**TASK DETAILS:** Each line below from the "дамир.рф (512, 1047)" line through the "[button] (32, 24)" line, those two included, must be restated word for word; the pictures must not be.

◆ ◆ ◆ ◆ ◆

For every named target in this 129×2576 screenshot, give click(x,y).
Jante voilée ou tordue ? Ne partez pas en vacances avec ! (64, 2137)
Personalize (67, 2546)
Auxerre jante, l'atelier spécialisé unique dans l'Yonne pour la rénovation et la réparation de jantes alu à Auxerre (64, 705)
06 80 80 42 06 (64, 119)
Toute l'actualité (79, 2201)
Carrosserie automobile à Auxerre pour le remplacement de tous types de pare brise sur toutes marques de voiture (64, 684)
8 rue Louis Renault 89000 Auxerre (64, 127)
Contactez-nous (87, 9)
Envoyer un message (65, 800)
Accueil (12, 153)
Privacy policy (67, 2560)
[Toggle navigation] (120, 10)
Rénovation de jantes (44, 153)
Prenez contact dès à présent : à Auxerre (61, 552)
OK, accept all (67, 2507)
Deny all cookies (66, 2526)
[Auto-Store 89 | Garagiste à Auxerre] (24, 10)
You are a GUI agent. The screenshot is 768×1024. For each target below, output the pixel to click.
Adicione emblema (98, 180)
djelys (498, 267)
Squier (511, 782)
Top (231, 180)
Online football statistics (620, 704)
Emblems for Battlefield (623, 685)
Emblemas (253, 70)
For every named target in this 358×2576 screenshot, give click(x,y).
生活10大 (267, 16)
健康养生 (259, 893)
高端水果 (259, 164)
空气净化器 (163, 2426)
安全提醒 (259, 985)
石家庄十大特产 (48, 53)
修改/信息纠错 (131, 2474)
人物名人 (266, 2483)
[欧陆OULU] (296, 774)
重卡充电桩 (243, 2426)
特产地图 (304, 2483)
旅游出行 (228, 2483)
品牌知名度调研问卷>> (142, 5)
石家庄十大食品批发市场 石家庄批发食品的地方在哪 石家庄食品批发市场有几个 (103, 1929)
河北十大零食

◆ ◆ ◆ ◆ ◆

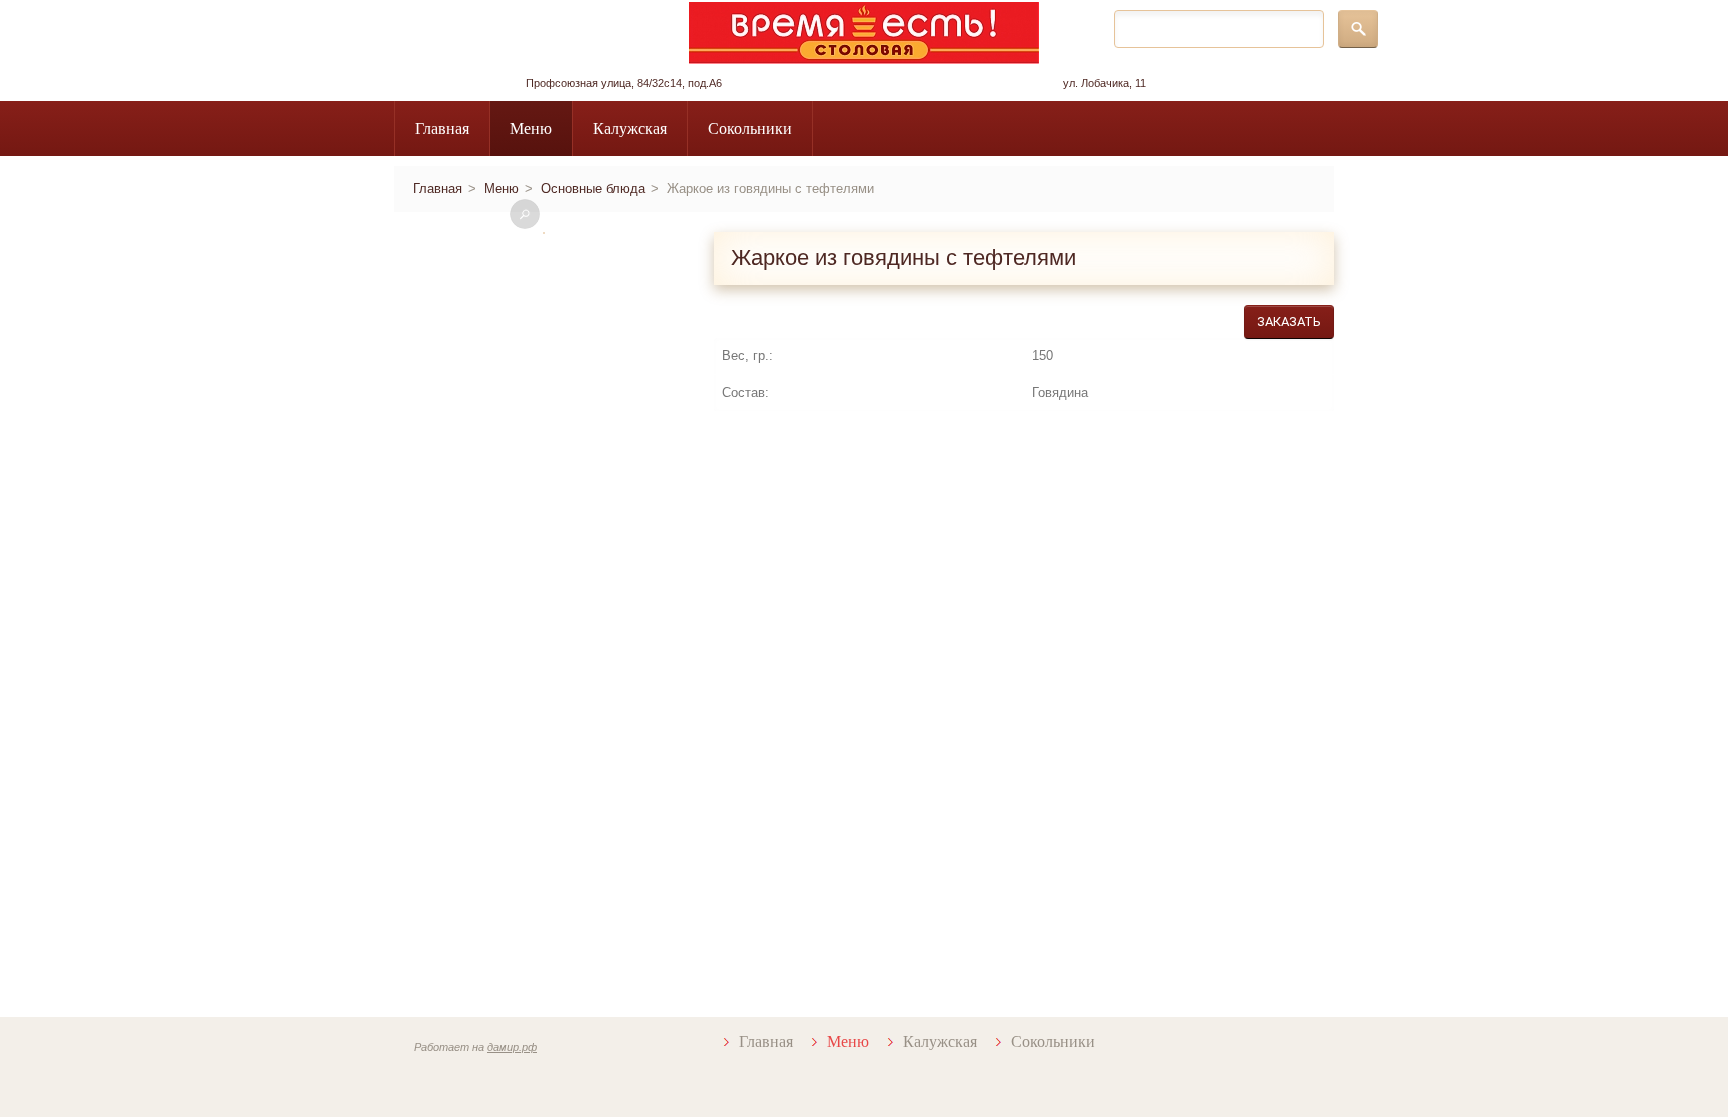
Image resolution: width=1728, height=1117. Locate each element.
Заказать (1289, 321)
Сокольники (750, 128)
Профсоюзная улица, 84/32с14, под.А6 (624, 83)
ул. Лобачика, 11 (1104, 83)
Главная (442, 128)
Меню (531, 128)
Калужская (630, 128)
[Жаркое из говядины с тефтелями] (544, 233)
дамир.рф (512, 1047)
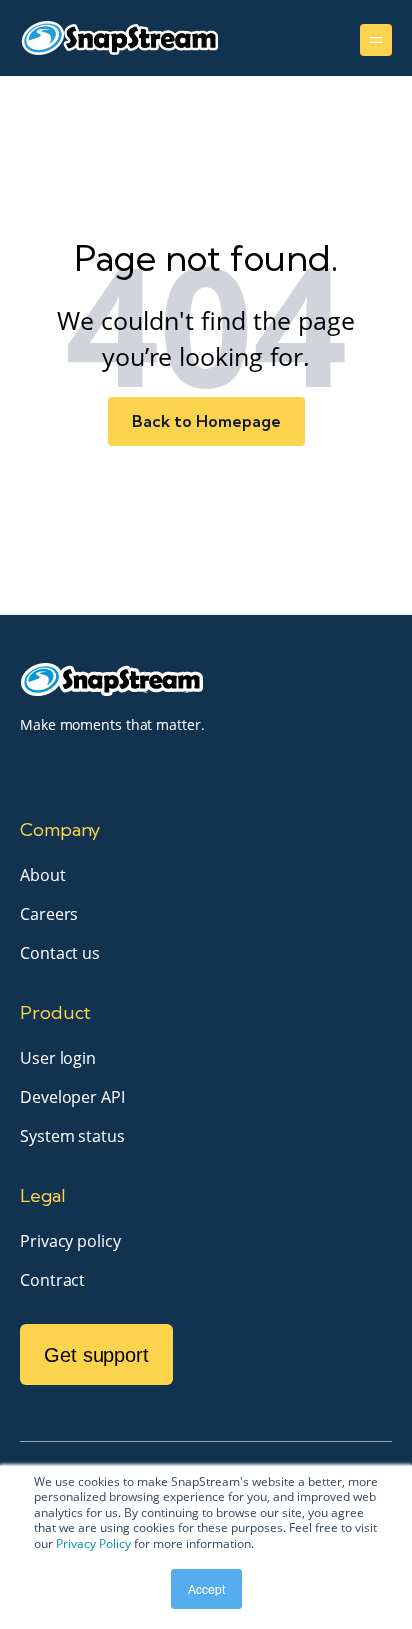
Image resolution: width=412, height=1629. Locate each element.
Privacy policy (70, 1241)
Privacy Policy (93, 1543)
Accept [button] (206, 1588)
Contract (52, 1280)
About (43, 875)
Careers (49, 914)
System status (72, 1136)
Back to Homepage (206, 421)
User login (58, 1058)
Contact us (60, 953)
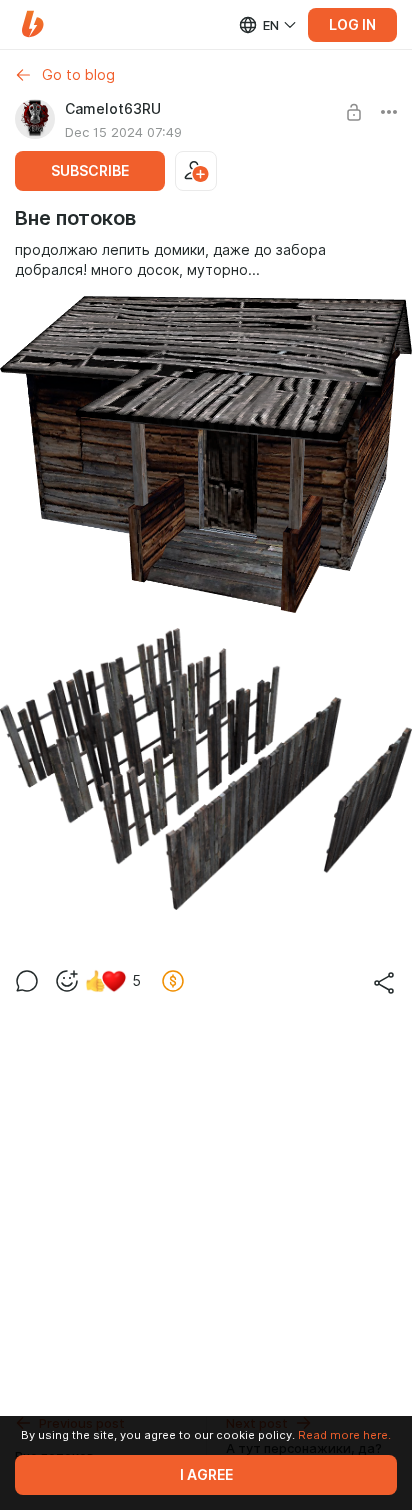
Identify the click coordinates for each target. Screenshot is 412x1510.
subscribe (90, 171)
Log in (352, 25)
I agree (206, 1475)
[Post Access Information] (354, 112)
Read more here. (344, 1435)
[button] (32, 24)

◆ ◆ ◆ ◆ ◆

**EXERCISE SOLUTION:**
дамир.рф (512, 1047)
Image resolution: width=412, height=1629. Locate each element.
Privacy policy (70, 1241)
Privacy Policy (93, 1543)
Accept [button] (206, 1588)
Contract (52, 1280)
About (43, 875)
Careers (49, 914)
System status (72, 1136)
Back to Homepage (206, 421)
User login (58, 1058)
Contact us (60, 953)
Identify the click coordinates for each target. Screenshot is 412x1510.
subscribe (90, 171)
Log in (352, 25)
I agree (206, 1475)
[Post Access Information] (354, 112)
Read more here. (344, 1435)
[button] (32, 24)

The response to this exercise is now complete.